Viele Bürger hatten sich zuletzt skeptisch gezeigt, auch in den Ländern gab es Widerstand gegen Steuersenkungen.

Die Spitzengremien der Bundesparteien werden in ihren Sitzungen heute den Steuerkompromiss der Regierungskoalition unter die Lupe nehmen. CDU, CSU und FDP hatten am Sonntagabend nach zähem Ringen ein Gesamtpaket für mehr Wachstum und eine Steuerentlastung von sechs Milliarden Euro beschlossen. Sie sind bei der Umsetzung aber auf die Unterstützung der Länder angewiesen

Mehrere CDU-Ministerpräsidenten hatten im Vorfeld Widerstand gegen Steuersenkungen angekündigt. Die SPD drohte mit einem Gang zum Verfassungsgericht. Die Schuldenbremse sehe vor, dass konjunkturell bedingte Steuermehreinnahmen zur Reduzierung des Staatsdefizits verwendet werden müssten, argumentierte Parteichef Sigmar Gabriel in der "Bild am Sonntag".

Nach den Beschlüssen der schwarz-gelben Koalition sollen Steuerfreibeträge in zwei Stufen angehoben werden, um gezielt Arbeitnehmern mit geringem Einkommen finanziell mehr Luft zu verschaffen. Ab 2013 soll der steuerliche Grundfreibetrag (Existenzminimum) angehoben werden - das müsste die Regierung aber ohnehin bis 2014 tun. Dies kostet Bund und Länder jeweils zwei Milliarden Euro.

Bei der Abmilderung der "kalten Progression" - Lohnerhöhungen werden bei starker Inflation vom Fiskus größtenteils wieder aufgefressen - will der Bund 2,2 Milliarden Euro alleine tragen. Hier ist offen, ob die Länder im Bundesrat mitziehen werden.

Der Beitrag zur Pflegeversicherung soll 2013 um 0,1 Prozentpunkte angehoben werden. Dies bringt rund 1,1 Milliarden Euro mehr in die Kasse. Bislang liegt der Beitragssatz bei 1,95 Prozent, für Kinderlose sind es 2,2 Prozent. Bundeskanzlerin Angela Merkel (CDU) betonte, das Geld solle insbesondere für die Versorgung von Demenzkranken verwendet werden. Für die künftige Vorsorge im Pflegefall sollen die Versicherten freiwillig individuell nach dem Modell der Riester-Rente sparen.
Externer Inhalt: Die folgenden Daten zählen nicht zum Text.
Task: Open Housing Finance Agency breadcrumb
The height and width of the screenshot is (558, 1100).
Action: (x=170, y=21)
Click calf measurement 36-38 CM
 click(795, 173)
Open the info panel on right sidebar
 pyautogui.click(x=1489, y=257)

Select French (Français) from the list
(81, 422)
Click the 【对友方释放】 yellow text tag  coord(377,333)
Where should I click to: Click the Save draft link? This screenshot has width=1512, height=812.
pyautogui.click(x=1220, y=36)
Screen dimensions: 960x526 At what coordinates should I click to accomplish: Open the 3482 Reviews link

Die FDP-Forderung nach einer obligatorischen Zusatzversicherung ist damit vom Tisch.

Gegen den Willen der Liberalen drückte die CSU das im Koalitionsvertrag bereits vorgesehene Betreuungsgeld für Eltern durch, die für ihre Kleinkinder keine Krippe in Anspruch nehmen und sie selbst betreuen. Ab 2013 erhalten sie monatlich 100 Euro im zweiten Lebensjahr des Kindes. Ab 2014 gibt es 150 Euro für das zweite und dritte Lebensjahr des Kindes.

Bundesverkehrsminister Peter Ramsauer (CSU) erhält schon im nächsten Jahr eine Milliarde Euro mehr für die Verkehrsinfrastruktur. Bei der Zuwanderung wird die Einkommensgrenze von 66.000 auf 48.000 Euro gesenkt, um mehr ausländische Experten zur Bekämpfung des Fachkräftemangels ins Land zu holen.

Vor dem Hintergrund der Euro-Schuldenkrise und größerer Risiken für das Wachstum betonte Merkel, Deutschland müsse Stabilitätsanker in Europa bleiben. Sie unterstrich, dass die Sanierung der Haushalte Vorrang habe und die Schuldenbremse im Grundgesetz eingehalten werde. Unter dem Strich lasse die Koalition "ein Stück weit mehr Gerechtigkeit walten" - insbesondere bei den Steuern.